▸ Instructions to follow:
Give the count of lines below that include the word "link", and say nothing else.

____

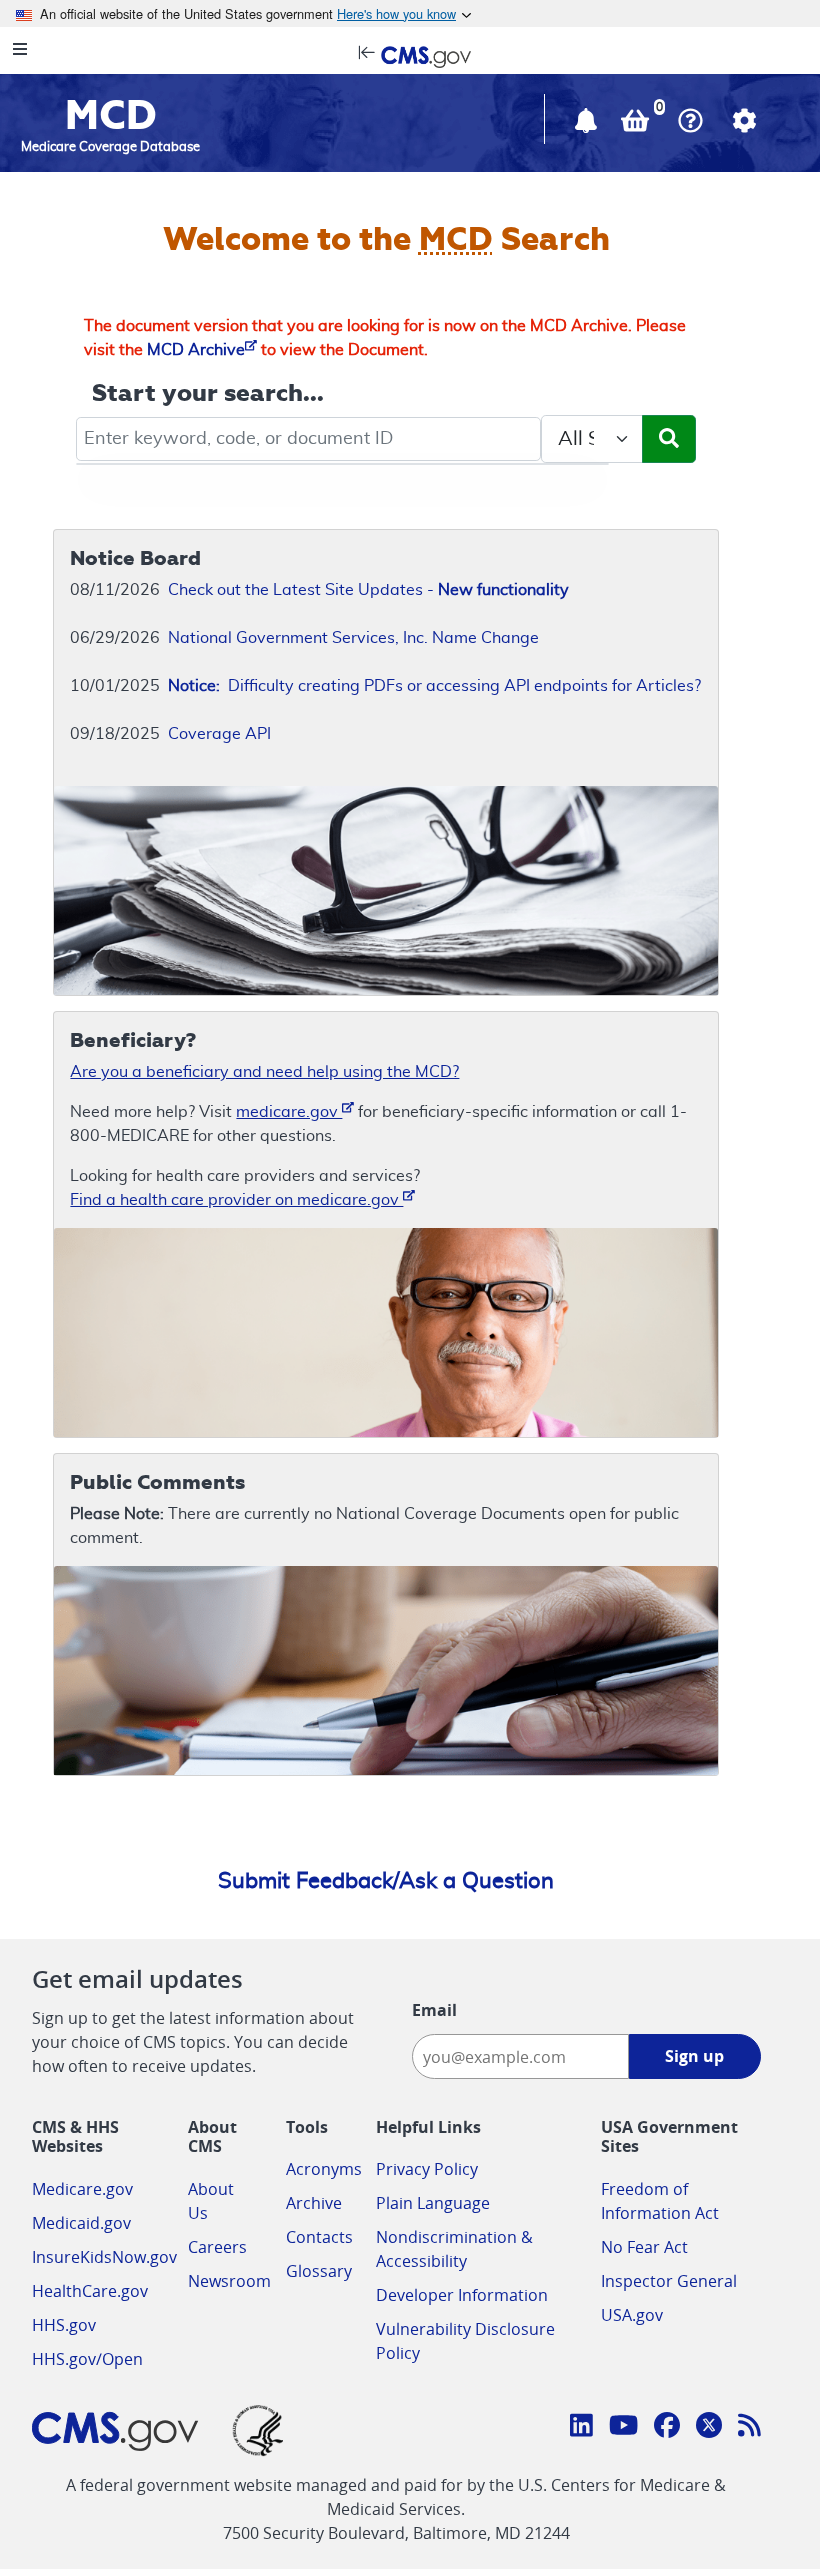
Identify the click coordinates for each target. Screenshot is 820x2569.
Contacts (319, 2237)
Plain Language (433, 2203)
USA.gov (632, 2315)
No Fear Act (644, 2247)
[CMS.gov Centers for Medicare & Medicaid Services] (410, 55)
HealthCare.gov (90, 2291)
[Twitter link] (709, 2428)
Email (434, 2010)
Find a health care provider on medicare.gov (236, 1200)
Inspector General (669, 2281)
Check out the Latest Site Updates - (368, 590)
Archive (314, 2203)
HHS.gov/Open (87, 2359)
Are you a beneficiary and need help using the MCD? (264, 1072)
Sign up (694, 2056)
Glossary (319, 2271)
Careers (217, 2247)
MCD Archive (196, 350)
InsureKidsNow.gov (104, 2257)
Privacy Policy (427, 2169)
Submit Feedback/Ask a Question (386, 1881)
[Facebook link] (667, 2428)
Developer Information (462, 2295)
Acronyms (324, 2169)
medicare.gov (289, 1112)
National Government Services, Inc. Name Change (353, 638)
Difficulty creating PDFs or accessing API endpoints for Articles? (434, 686)
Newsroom (229, 2281)
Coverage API (219, 734)
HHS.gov (64, 2325)
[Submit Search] (669, 439)
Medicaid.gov (81, 2223)
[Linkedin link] (581, 2428)
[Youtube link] (623, 2428)
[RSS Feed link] (749, 2428)
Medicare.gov (82, 2189)
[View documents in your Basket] (637, 125)
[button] (588, 125)
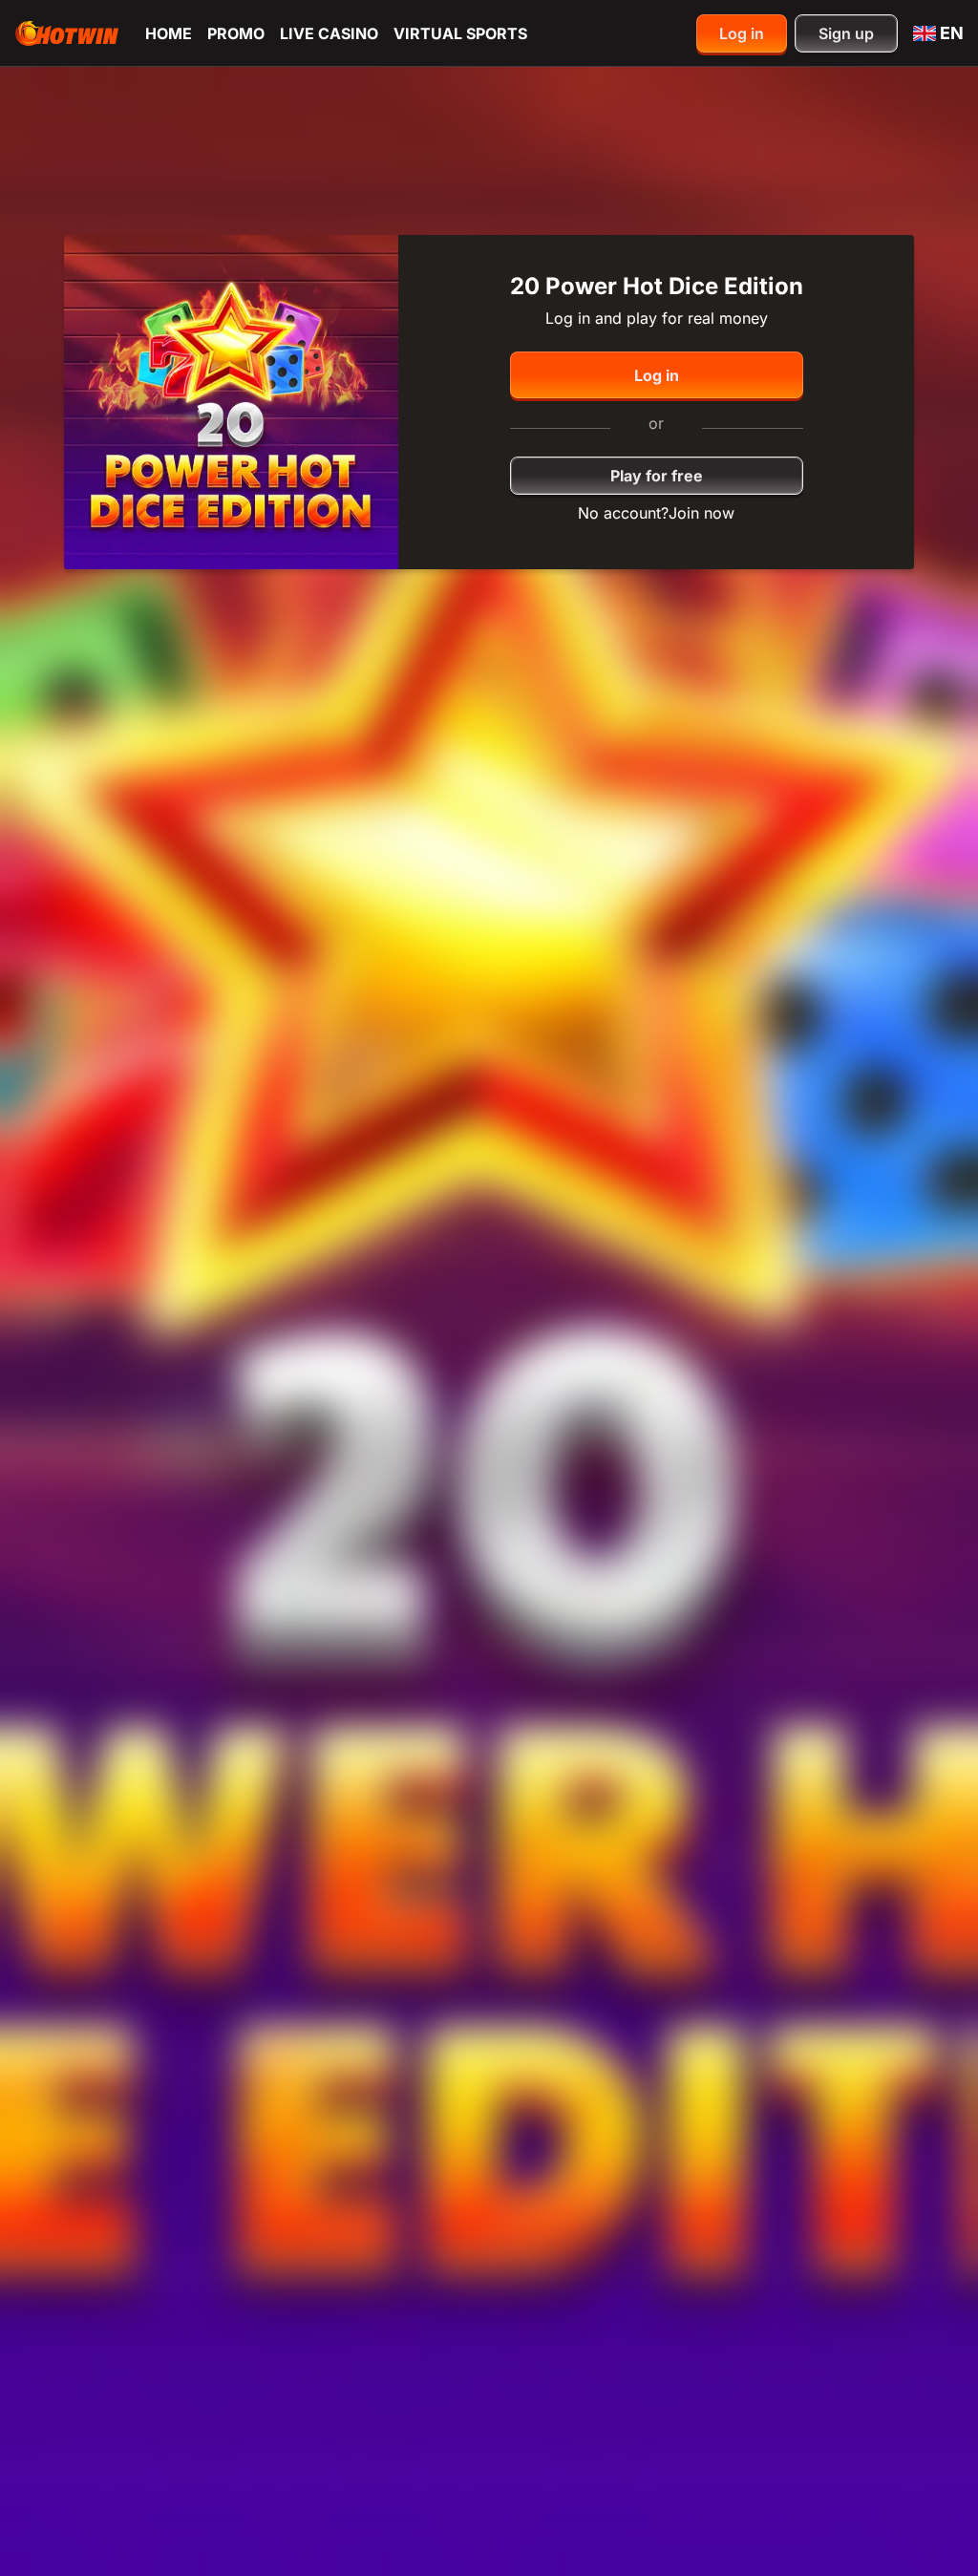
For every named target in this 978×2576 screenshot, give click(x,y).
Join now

____

▸ Answer to the exercise:
5